Gary Doherty, MRCP, PhD: Whenever they’re on a given treatment, we can relax. Whenever our patients stop adjuvant treatment, we need to pursue a very swift initial follow-up, I would advocate. There are no clear guidelines on this, but I’d be particularly worried about the first couple of months after stopping adjuvant osimertinib—then we can go and then settle down into a 3-month regimen, but these things are far from concrete. We’ll learn as we go along and as we get more data from longer-term follow-ups with the ADAURA trial. It’s a very difficult clinical decision.
Neal Navani, MRCP, MSc, PhD: Thanks, Gary. Christian, what’s your experience been like with patients who’ve completed 3 years of osimertinib treatment? What do you do then? What’s your discussion with the patient like? What do you do?
Christian Grohé, MD: At the moment, we’re still following these patients in our cohort, who’ve contributed to the ADAURA study. Obviously, the pattern of metastases in these patients’ cases has differed. That’s coming back to the idea that, obviously, local metastases play a more important role in the cases of patients who have long-term treatment early on. To be honest, we don’t have a real strategy in terms of the standard of care. We’d like to see if this is the cohort of patients where, based on their resistance patterns, and in the tissue specimens we’ve obtained, we have treatment options for these patients, including systemic combinations of chemotherapy plus certain treatment options.

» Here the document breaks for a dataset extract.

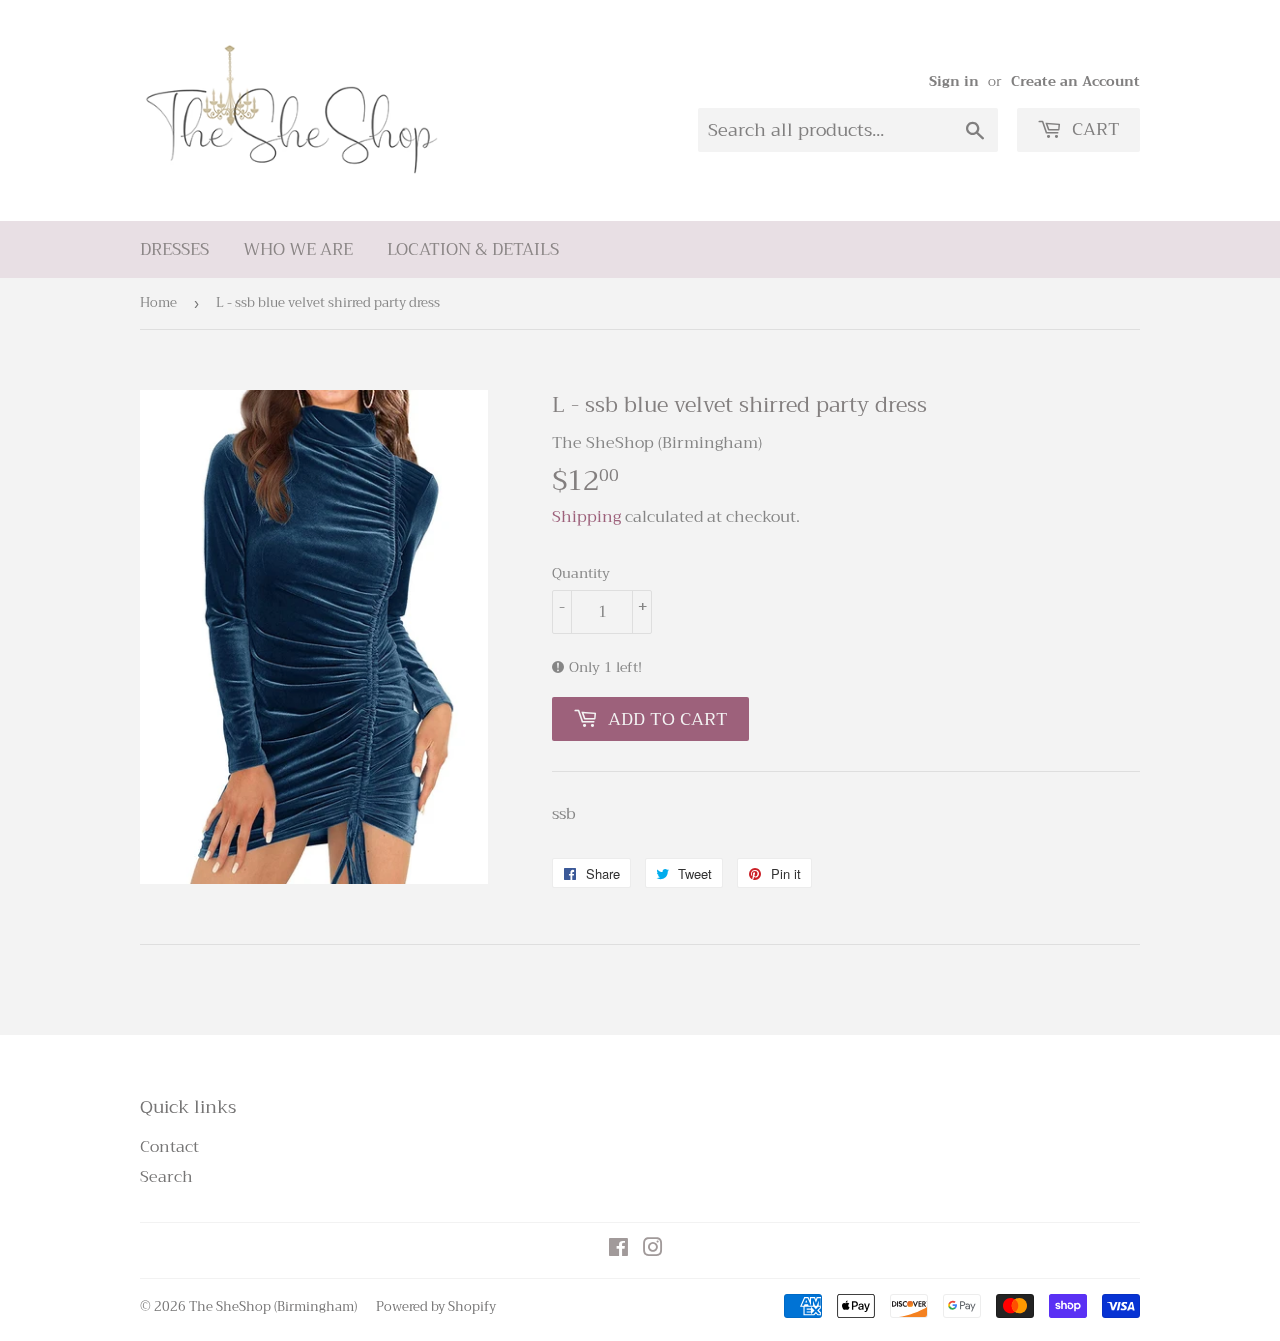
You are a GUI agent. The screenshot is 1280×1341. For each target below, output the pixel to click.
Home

This is definitely a matter of learning on the job at the moment. I believe these suppress the clonal expansion of the EGFR-mutated lung cancer, as long as we treat these patients. If some patients have an early relapse—that’s what I was saying at the beginning of the discussion—we do a lot of liquid biopsies. We have interesting results. It’s very important for us to be monitoring disease burden and escape mechanisms in this cohort of patients with driver mutations. I hope we can contribute, with this liquid biopsy data from that study, to understand how to treat these patients who come up to or are getting close to 3 years of the osimertinib, as in the ADAURA trial.

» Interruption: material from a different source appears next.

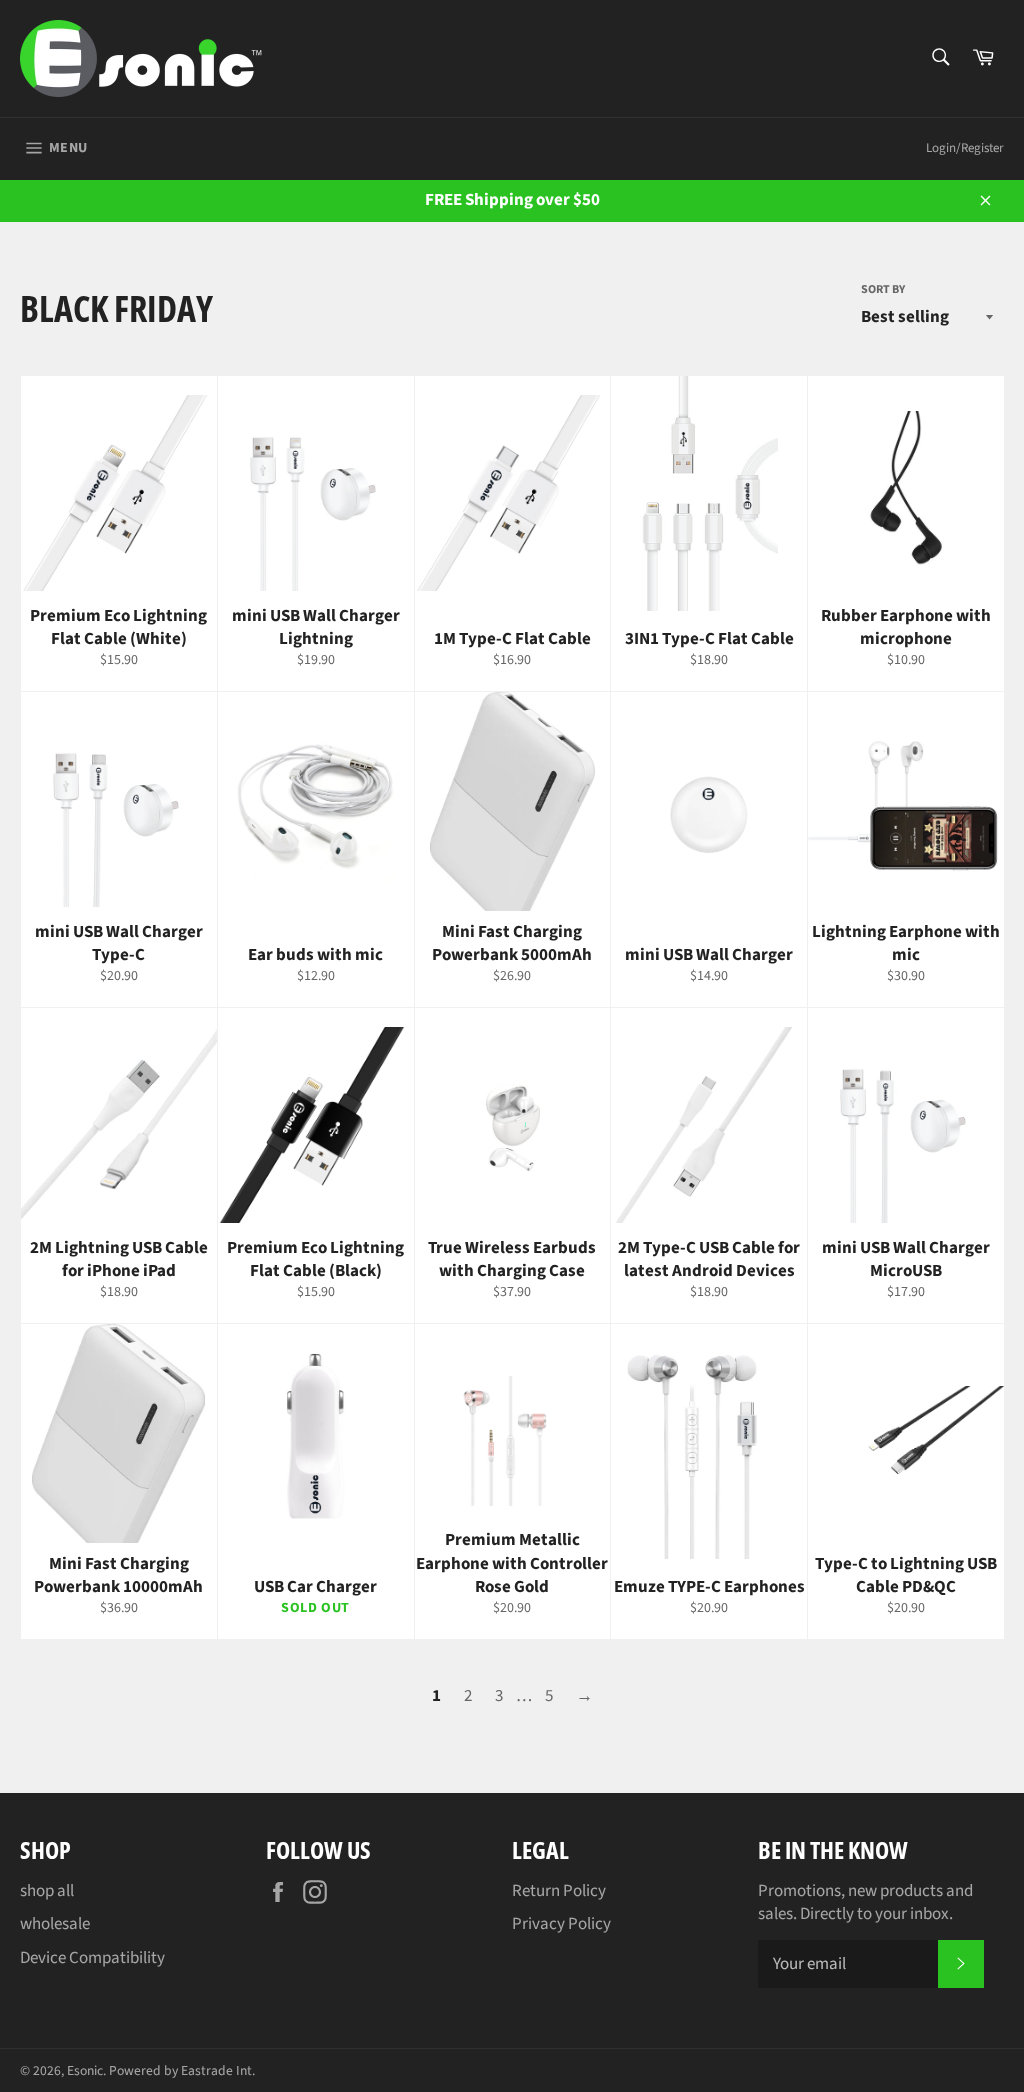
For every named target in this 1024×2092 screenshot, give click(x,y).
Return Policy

Neal Navani, MRCP, MSc, PhD: Thank you. Solange, if I could come to you for the same question briefly—off protocol. You’ve come to 3 years of osimertinib treatment. What do you do then?

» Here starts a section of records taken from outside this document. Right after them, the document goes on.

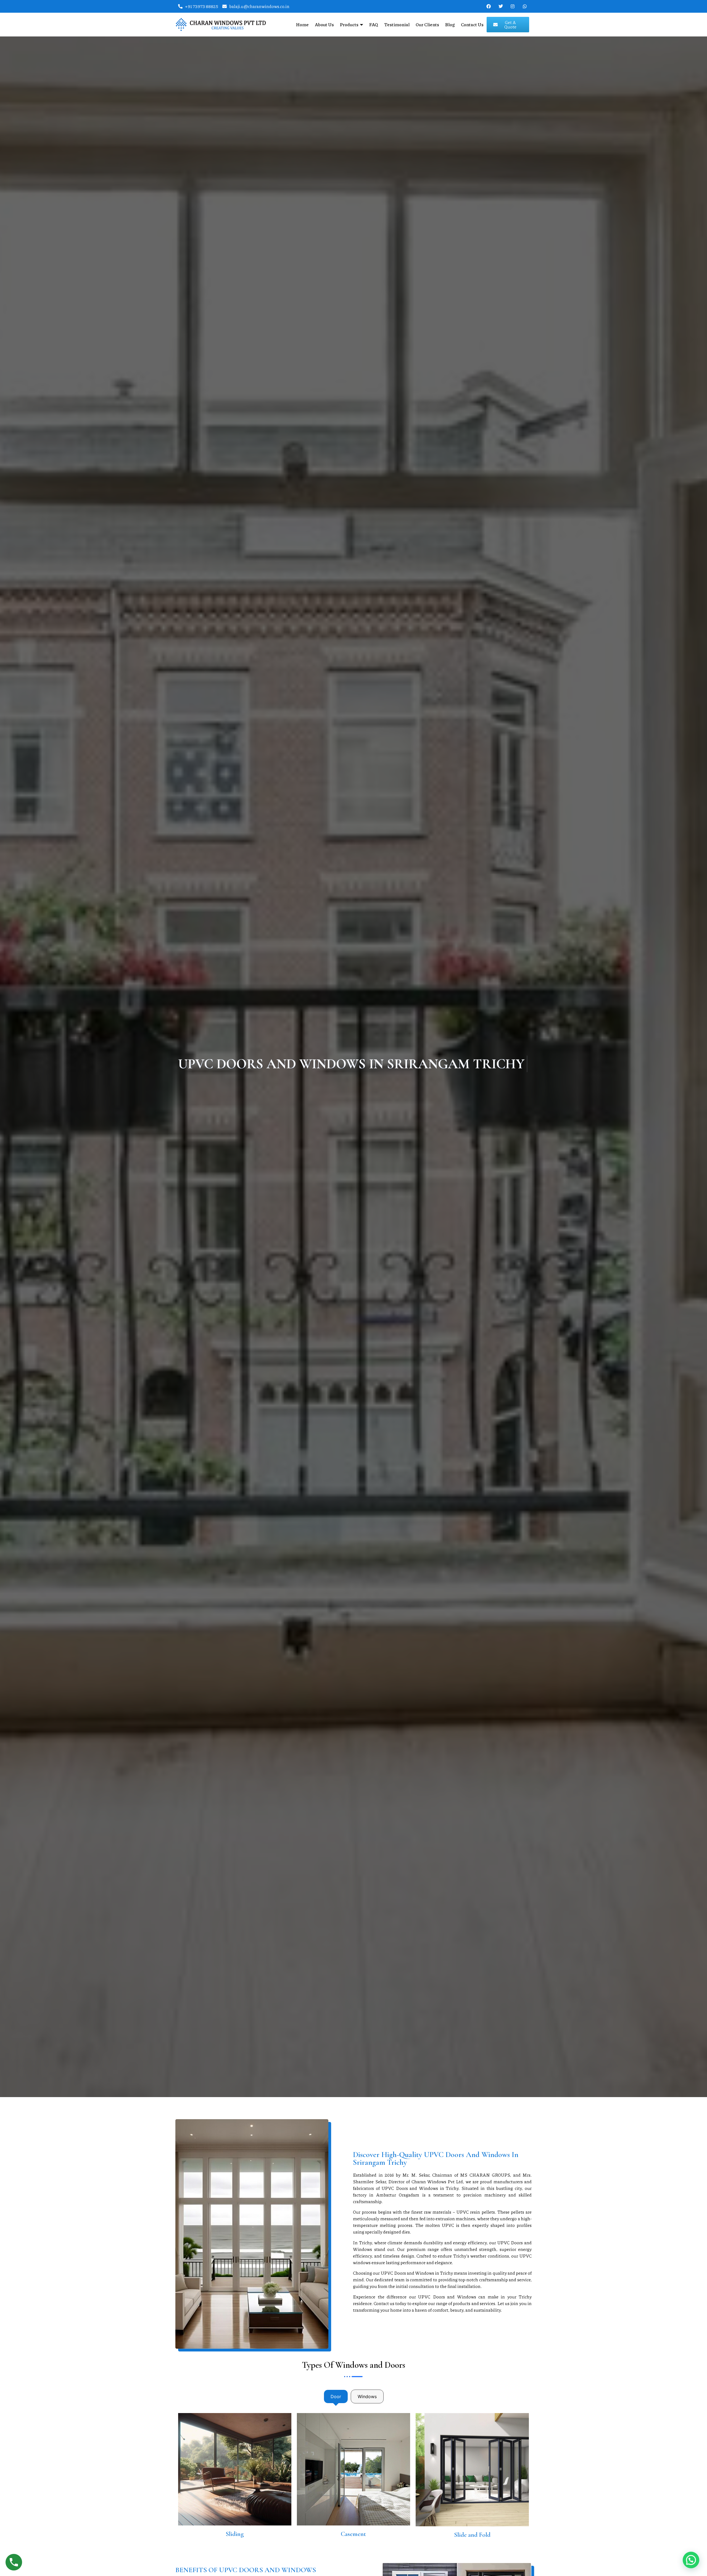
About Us (324, 24)
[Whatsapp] (524, 6)
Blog (450, 24)
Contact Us (472, 24)
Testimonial (397, 24)
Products (349, 24)
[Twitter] (500, 6)
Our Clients (427, 24)
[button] (691, 2560)
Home (302, 24)
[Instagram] (512, 6)
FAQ (373, 24)
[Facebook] (488, 6)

Solange Peters, MD, PhD: Based on the data, it looks like there’s a proportionally increased risk of local relapse for these patients. I’d still apply what I do for all comers as patients. There’s no guideline for the follow-up of patients. The idea is that you follow a patient to be able to introduce a subsequent treatment, which would be beneficial in case you find a relapse. There might be an isolated lesion and progression, or there might be—because addressing chemotherapy, chemotherapy-I/O [immuno-oncology], or another strategy is beneficial earlier compared with later in treatment. What I would do is apply the usual thing. It depends on each country, but we would follow the patients with a CT scan every 3 to 4 months for 2 years, then semesterly at every 6 months for 1 or 2 additional years. We usually stop at 5 years. Based on what we’ve established as being something that looks routinely feasible, I’d still apply that to these patients. But remember, we don’t have these guidelines for all comers. It’s quite improbable that we have very good signals to help us there in the EGFR. Maybe we can perform the liquid biopsy. Maybe we’ll see what the tick of relapse in patients is, molecularly defining relapse and then looking at radiological exams in the future. We need a little more time.